If you are new to JS/TS, this post is meant to help you wrap your head around the concept of async or await

So how are you supposed to make your code run "in order"?

Promises exist to solve this problem. Instead of blocking, JavaScript represents future results using promises — values that are not available yet, but will be at some point. This allows the program to continue executing while asynchronous work is handled elsewhere. So what are promises?

You can think of promises like receipts for work that has been started but not finished yet. When a function returns a promise, it’s not giving you the result — it’s giving you a guarantee that the result will eventually arrive. The promise itself is a value you can pass around, store, or return, even though the actual data isn’t available yet. At some point in the future, the promise will either be fulfilled with a value or rejected with an error, and only then can dependent code continue.
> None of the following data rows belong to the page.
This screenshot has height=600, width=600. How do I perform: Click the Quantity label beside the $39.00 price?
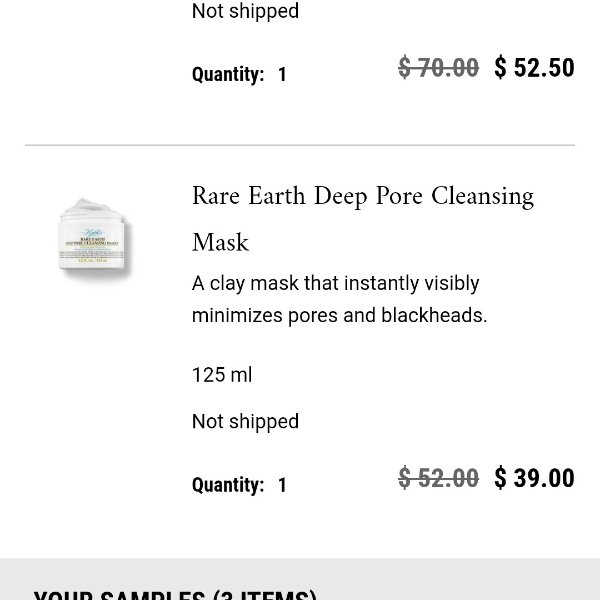coord(227,485)
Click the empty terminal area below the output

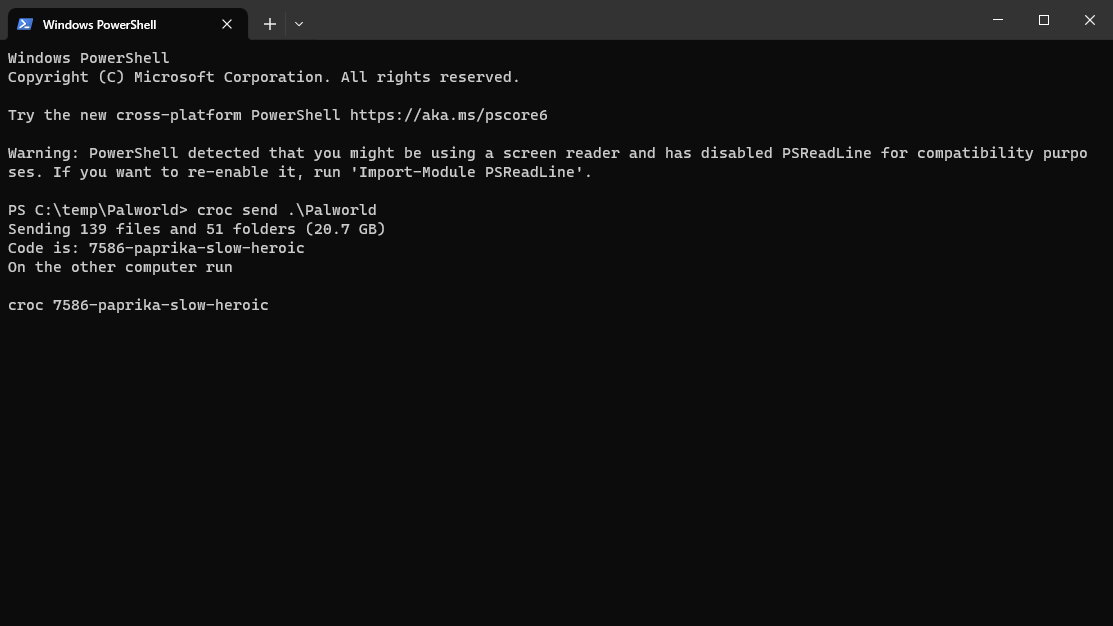pyautogui.click(x=556, y=468)
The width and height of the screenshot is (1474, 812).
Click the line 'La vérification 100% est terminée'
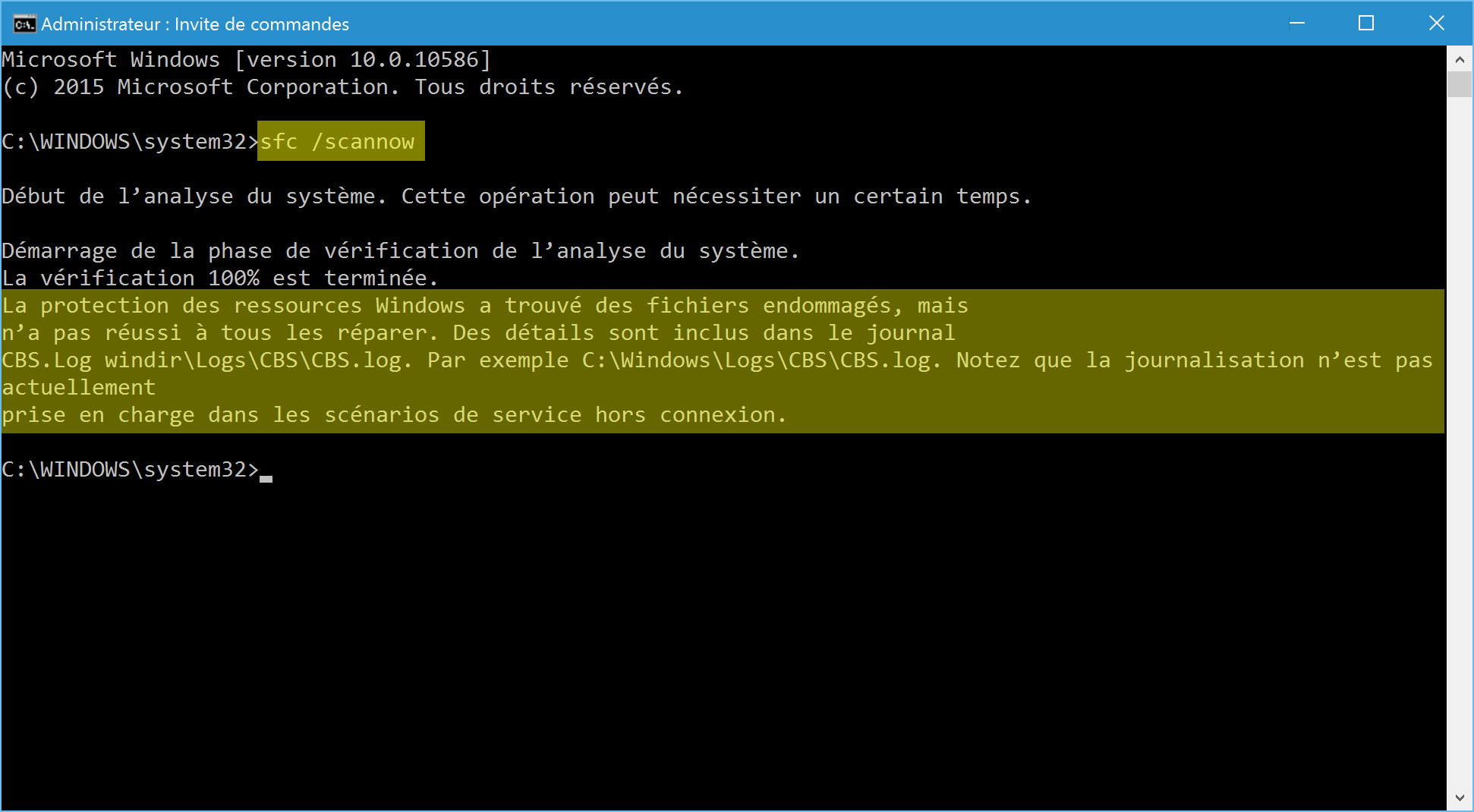coord(220,278)
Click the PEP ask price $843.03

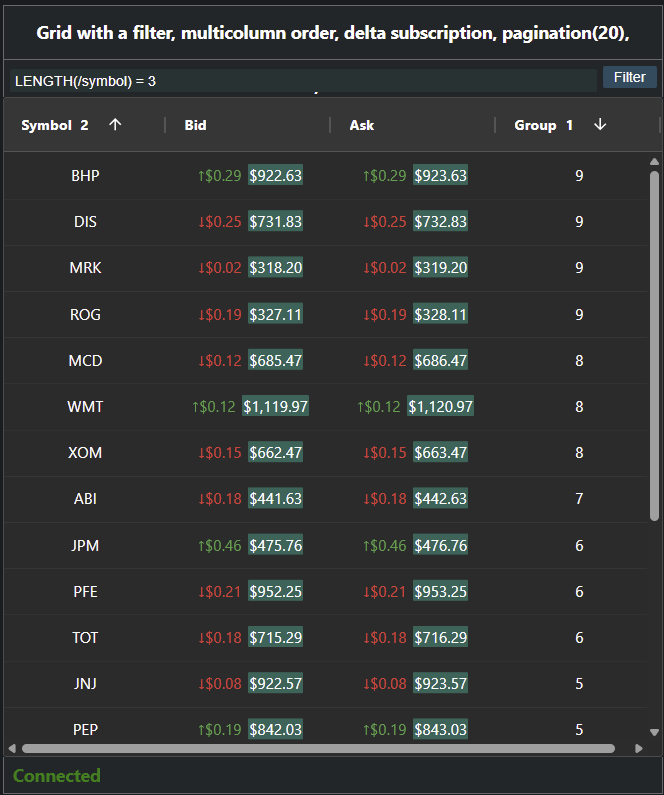click(440, 730)
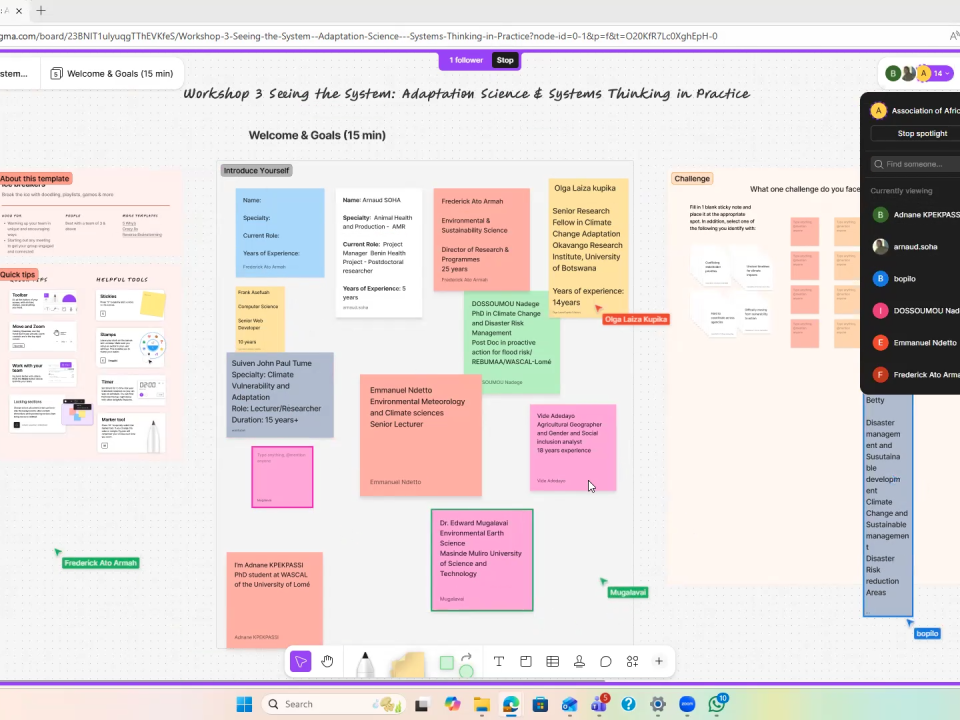Screen dimensions: 960x720
Task: Expand the 14 participants dropdown
Action: click(941, 73)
function functionThatReturnsPromise(): Promise<number> {
  return new Promise(resolve => {
    setTimeout(() => {
      resolve(42);
    }, 1000);
  });
}
 
const result = functionThatReturnsPromise();
 
console.log(result);

The result of executing the code above in the browser console would look something like this:

Promise { <state>: "pending" }

So How Do You Get the Value Out of a Promise?

At this point, we know that calling an asynchronous function does not return the result itself — it returns a promise representing a future result. Logging that promise immediately shows that it is still pending.
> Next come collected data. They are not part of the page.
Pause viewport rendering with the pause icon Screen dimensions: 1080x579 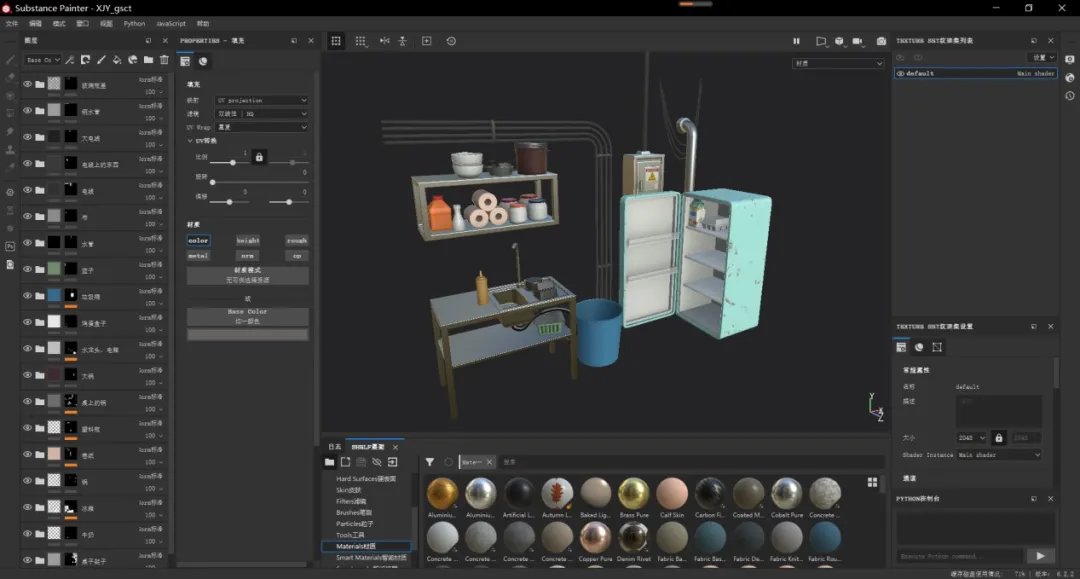(796, 41)
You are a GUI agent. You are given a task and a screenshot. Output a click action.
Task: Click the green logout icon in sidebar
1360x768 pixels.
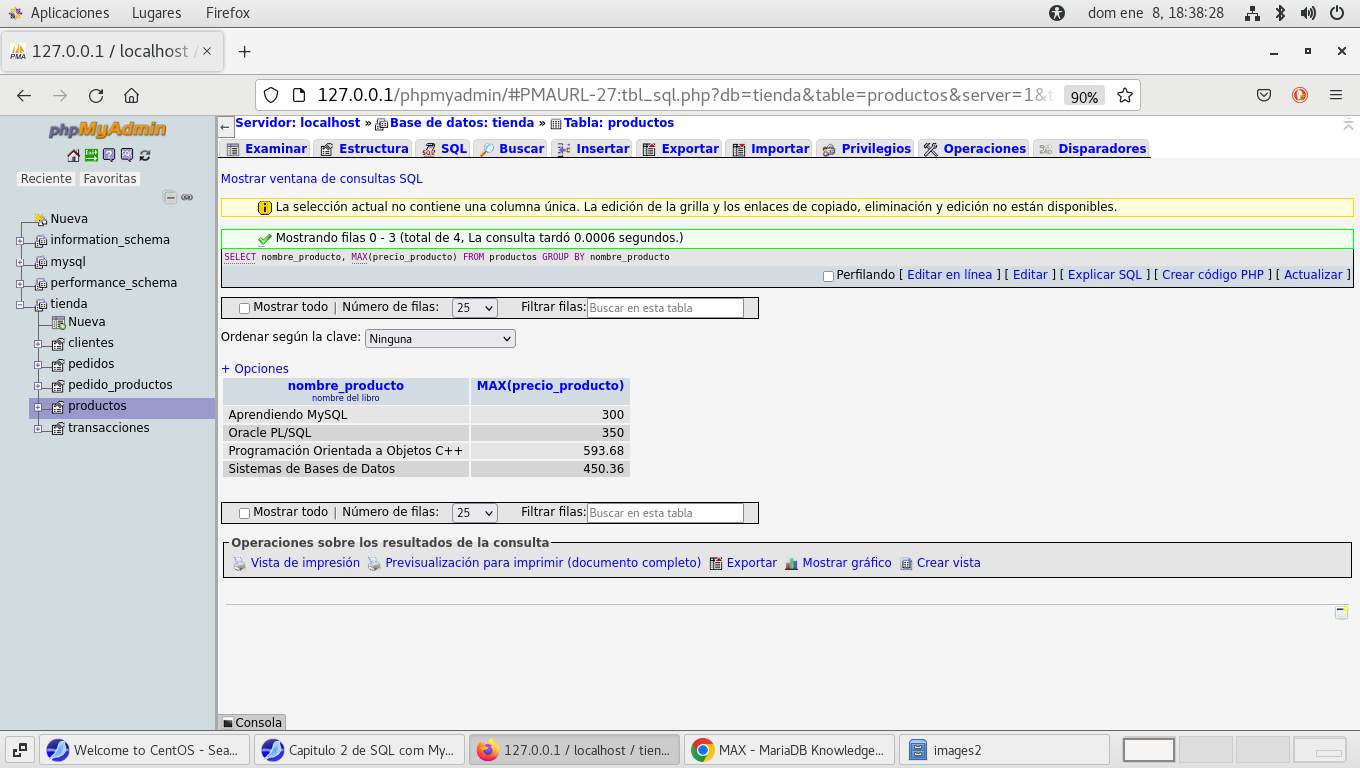(91, 155)
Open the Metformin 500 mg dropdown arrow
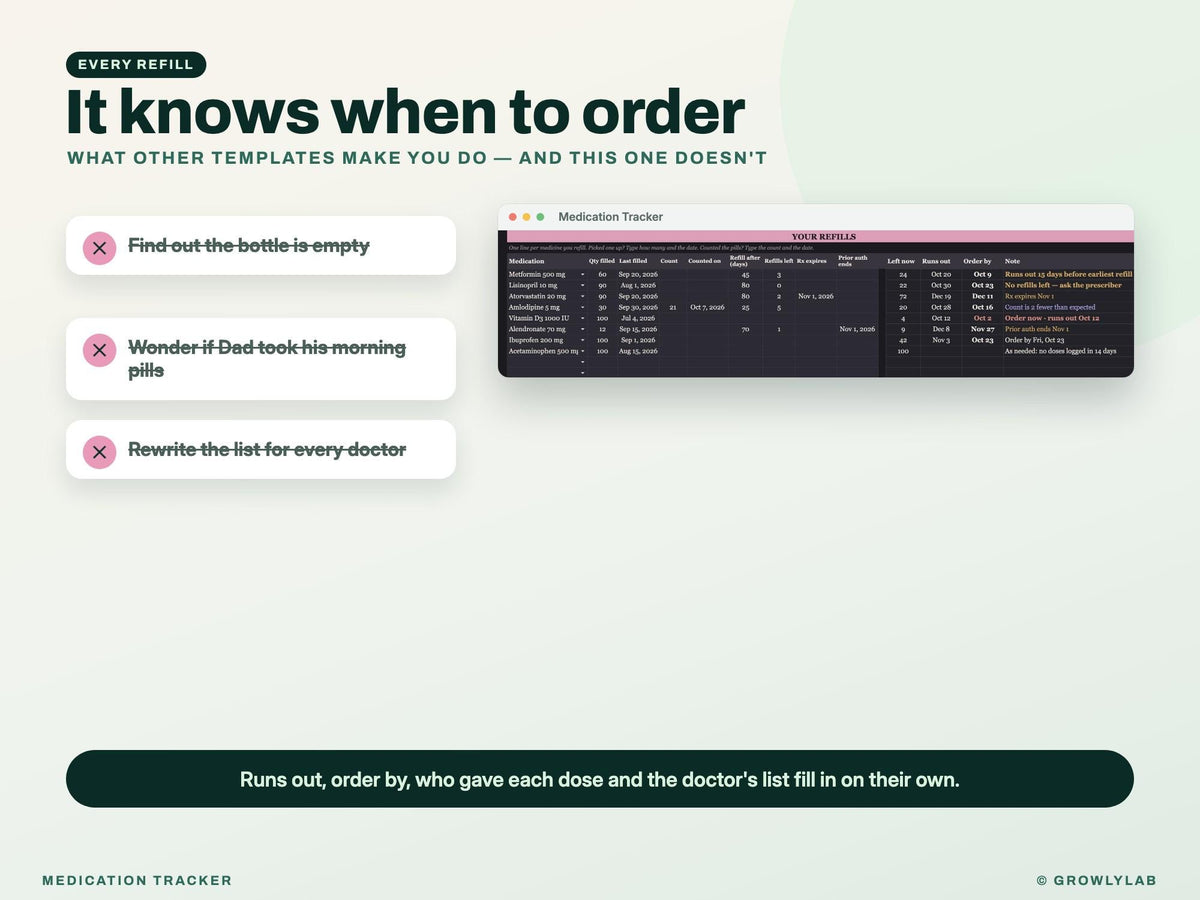This screenshot has width=1200, height=900. pyautogui.click(x=583, y=274)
So how do you actually access the value?

The naive approach is to treat the promise like the value it will eventually hold:

const result = functionThatReturnsPromise();
console.log(result + 1);

This doesn’t work because result is not a number. It’s a promise. The value doesn’t exist yet.

To wait for the promise to settle without blocking the entire program, JavaScript provides the await keyword.

async function main() {
  const result = await functionThatReturnsPromise();
  console.log(result);
}
 
main();

This time, the output is:

42

When the promise resolves, execution resumes exactly where it left off, with the resolved value assigned to result.

So What Should Be an async Function?

At this point, it’s clear that async functions exist to work with values that are not available immediately. The question then becomes: when should a function actually be marked as async?

A good rule of thumb is this:

A function should be async if it depends on work that completes later

Examples include:

• network requests (HTTP calls, API requests)
• file system operations
• database queries
• timers or delays
• any other I/O-bound operation

These operations are inherently asynchronous. They rely on external systems such as the network, disk, or operating system.

If a function awaits another async function, it must itself be async. This creates a clear boundary where asynchrony enters your program and flows upward through the call stack.

If its one thing to take away, remember: You await an async function that returns a promise.